(TAREFA PROPOSTA A):
Reproduza tal como estão as entradas, desde a primeira até à linha que contém "click(x=7, y=55)", incluindo ambas.

(TEXTO CITADO):
________

Com Too Bright, o cantor de Seattle aproximou-se decisivamente das raízes da sua música – ele que fala bastante de Nina Simone e, consequentemente, da soul e do gospel dessa divina cantora. Hadreas é agora um músico mais clássico, mais próximo do formato clássico de canção. Um cantor moderno à antiga, digamos assim. Naquele que foi o último concerto da sua actual digressão,alternou. Ora se sentou ao piano (chegou a tocá-lo a quatro mãos com o seu teclista) e deixou a voz guiá-lo em tom confessional, ora se ergueu para cantar e pontuar os versos com dança ondulante. Sobressaiu no concerto, assistido por um público atento e conhecedor, a capacidade que tem, agora, de pôr a sua voz capaz de vários malabarismos ao serviço da canção. Percebemo-lo em temas dos álbuns anteriores, como Sister song, do segundo, Put Your Back N 2 It, ou Learning, da estreia homónima.

________

Registos de posição do alvo:

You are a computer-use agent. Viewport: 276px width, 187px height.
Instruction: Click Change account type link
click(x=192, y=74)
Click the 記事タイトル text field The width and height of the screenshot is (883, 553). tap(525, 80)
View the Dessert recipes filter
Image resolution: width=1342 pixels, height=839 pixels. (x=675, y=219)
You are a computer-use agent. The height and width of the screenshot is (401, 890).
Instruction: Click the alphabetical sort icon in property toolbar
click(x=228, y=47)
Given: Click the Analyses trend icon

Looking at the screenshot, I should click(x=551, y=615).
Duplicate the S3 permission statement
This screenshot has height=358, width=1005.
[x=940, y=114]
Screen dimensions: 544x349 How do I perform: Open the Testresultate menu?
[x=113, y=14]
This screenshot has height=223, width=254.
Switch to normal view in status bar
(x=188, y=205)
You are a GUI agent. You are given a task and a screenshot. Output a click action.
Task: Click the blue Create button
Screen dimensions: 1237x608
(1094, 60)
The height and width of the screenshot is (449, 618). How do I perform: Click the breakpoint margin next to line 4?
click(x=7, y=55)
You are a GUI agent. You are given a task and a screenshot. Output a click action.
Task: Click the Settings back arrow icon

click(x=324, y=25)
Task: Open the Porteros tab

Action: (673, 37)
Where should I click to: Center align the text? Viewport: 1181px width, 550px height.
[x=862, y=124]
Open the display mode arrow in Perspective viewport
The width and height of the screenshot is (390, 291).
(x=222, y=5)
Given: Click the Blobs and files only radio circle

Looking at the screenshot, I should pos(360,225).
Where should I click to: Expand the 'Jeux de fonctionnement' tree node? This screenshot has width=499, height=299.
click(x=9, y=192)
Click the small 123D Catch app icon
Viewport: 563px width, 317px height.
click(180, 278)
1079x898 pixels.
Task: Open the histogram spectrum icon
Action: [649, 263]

________

(TAREFA PROPOSTA B):
Responda com base no texto citado:
(i) De que cidade é o cantor?
(ii) Com quem tocou o piano a quatro mãos?
(iii) De que álbum vem o tema Learning?

(RESULTADO CORRETO A):
You are a computer-use agent. Viewport: 276px width, 187px height.
Instruction: Click Change account type link
click(x=192, y=74)
Click the 記事タイトル text field The width and height of the screenshot is (883, 553). tap(525, 80)
View the Dessert recipes filter
Image resolution: width=1342 pixels, height=839 pixels. (x=675, y=219)
You are a computer-use agent. The height and width of the screenshot is (401, 890).
Instruction: Click the alphabetical sort icon in property toolbar
click(x=228, y=47)
Given: Click the Analyses trend icon

Looking at the screenshot, I should click(x=551, y=615).
Duplicate the S3 permission statement
This screenshot has height=358, width=1005.
[x=940, y=114]
Screen dimensions: 544x349 How do I perform: Open the Testresultate menu?
[x=113, y=14]
This screenshot has height=223, width=254.
Switch to normal view in status bar
(x=188, y=205)
You are a GUI agent. You are given a task and a screenshot. Output a click action.
Task: Click the blue Create button
Screen dimensions: 1237x608
(1094, 60)
The height and width of the screenshot is (449, 618). How do I perform: Click the breakpoint margin next to line 4?
click(x=7, y=55)

(RESULTADO CORRETO B):
(i) Seattle.
(ii) Com o seu teclista.
(iii) Da estreia homónima.